Interestingly, the effect of mecamylamine blocking nicotine-induced choice accuracy improvement was seen when mecamylamine was administered shortly (5 min) before testing, but not when it was administered concurrently with nicotine 40 min before testing. This suggests that activation of high-affinity nicotinic receptors blocked by mecamylamine was necessary for the expression of nicotine effect on choice accuracy, but not on the induction of the effect. Nicotine may have been acting on low-affinity nicotinic receptors to induce its accuracy-improving effects. Alternatively, nicotine-induced desensitization of nicotinic receptors may have been important for the induction of accuracy improvement 20–40 min later. Then as the receptors became resensitized, they may have been better able to be stimulated by their endogenous ligand acetylcholine in the neural bases needed for the cognitive task. This fits well with the observed effects of mecamylamine. Mecamylamine attenuates the stimulation of nicotinic receptors by nicotine (Yin and French 2000), but as with other noncompetitive antagonists (Ochoa et al. 1989; Quick and Lester 2002), mecamylamine may not block the desensitization of nicotinic receptors by nicotine, although the action of mecamylamine in this regard appears to vary with the nicotinic receptor subtype involved (Gentry and Lukas 2002). That is, mecamylamine may have been ineffective in blocking nicotine actions when given concurrently 40 min prior to testing because the critical inciting action of nicotine was to desensitize nicotinic receptors. Then mecamylamine may have effectively blocked the expression of nicotine effects when given shortly before testing because mecamylamine would have blocked the stimulation of the resensitized nicotine receptors by either residual nicotine given 40 min earlier or the endogenous nicotinic ligand acetylcholine.

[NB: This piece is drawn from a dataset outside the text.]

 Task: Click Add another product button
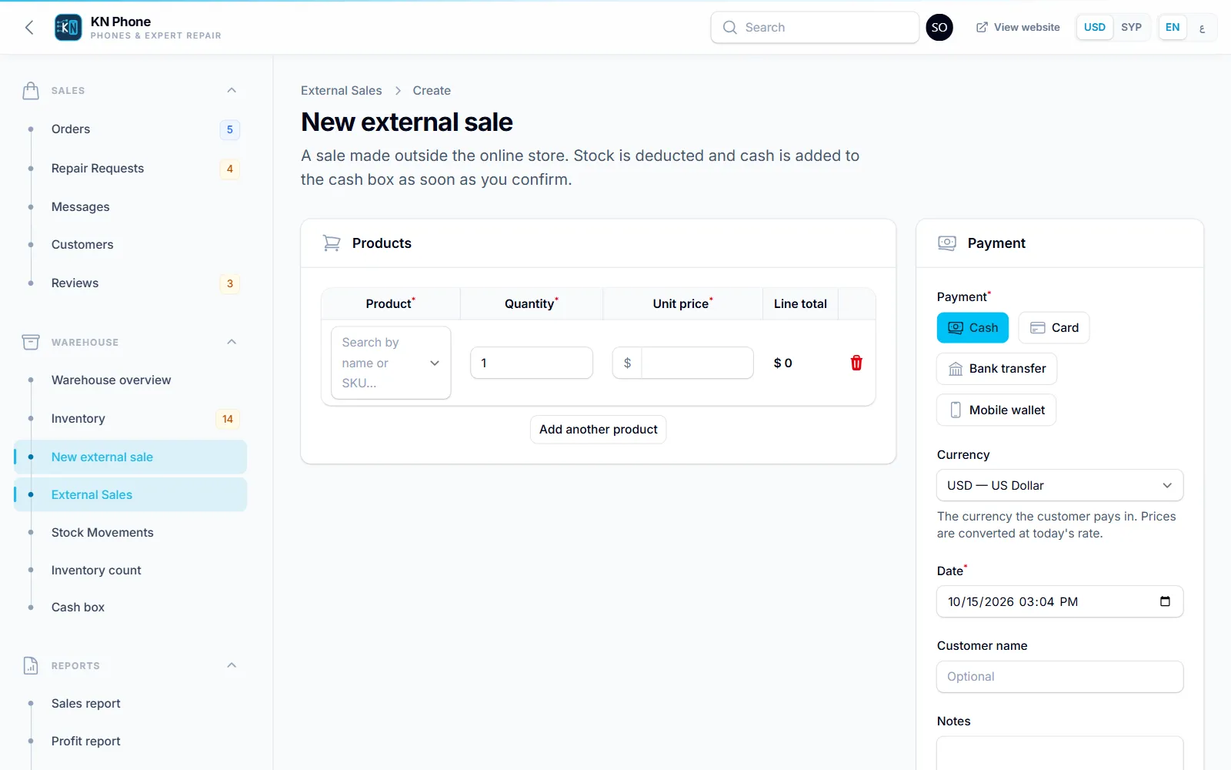(599, 430)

Nicotinic receptors in zebrafish show a high degree of similarity to those in mammals (Zirger et al. 2003), although the exact degree of similarity remains to be determined. Relevant brain regions for learning and memory in zebrafish certainly differ from those in mammals given the different neural architecture. Functional similarity in pharmacological response will be determined in studies of behavioral responses to drug exposure. The current study is among those studies at the beginning of the series that aim to determine the similarities and differences of zebrafish neurocognitive pharmacology relative to rodents and primates, including humans.

It will be important to determine both pharmacokinetics and differential pharmacokinetics in zebrafish vs mammals. Little is known about the uptake, distribution, and metabolism of nicotine in zebrafish. In the current study, the zebrafish are dosed by immersion, with uptake of nicotine presumably taking place via absorption across the gills, through the skin, or perorally. Nicotinic acetylcholine receptors, the primary sites of action of nicotine, are found in a variety of areas of the rat brain, such as the hippocampus and frontal cortex, which are important for cognitive function (Levin et al. 1997, 2005). Given that the telencephalon of zebrafish is quite limited, it is likely that the midbrain is more important for cognitive function. In mammals, nicotinic receptor density in the optic tectum (superior colliculus) is very high (Clarke et al. 1985). The optic tectum is the major processing area for visual processing in zebrafish (Kaethner and Stuermer 1997) and constitutes a considerable portion of the zebrafish brain, positioned much like the neocortex in mammals (Wullimann et al. 1996). Further research is necessary to determine the possible role of nicotinic receptors in the zebrafish optic tectum for cognitive function.

The rapid single-session assessment of nicotinic drugs with zebrafish could serve as a useful preliminary screening for further development of new promnestic drugs. This zebrafish model could also have a value in the broader context of nonnicotinic drugs as well.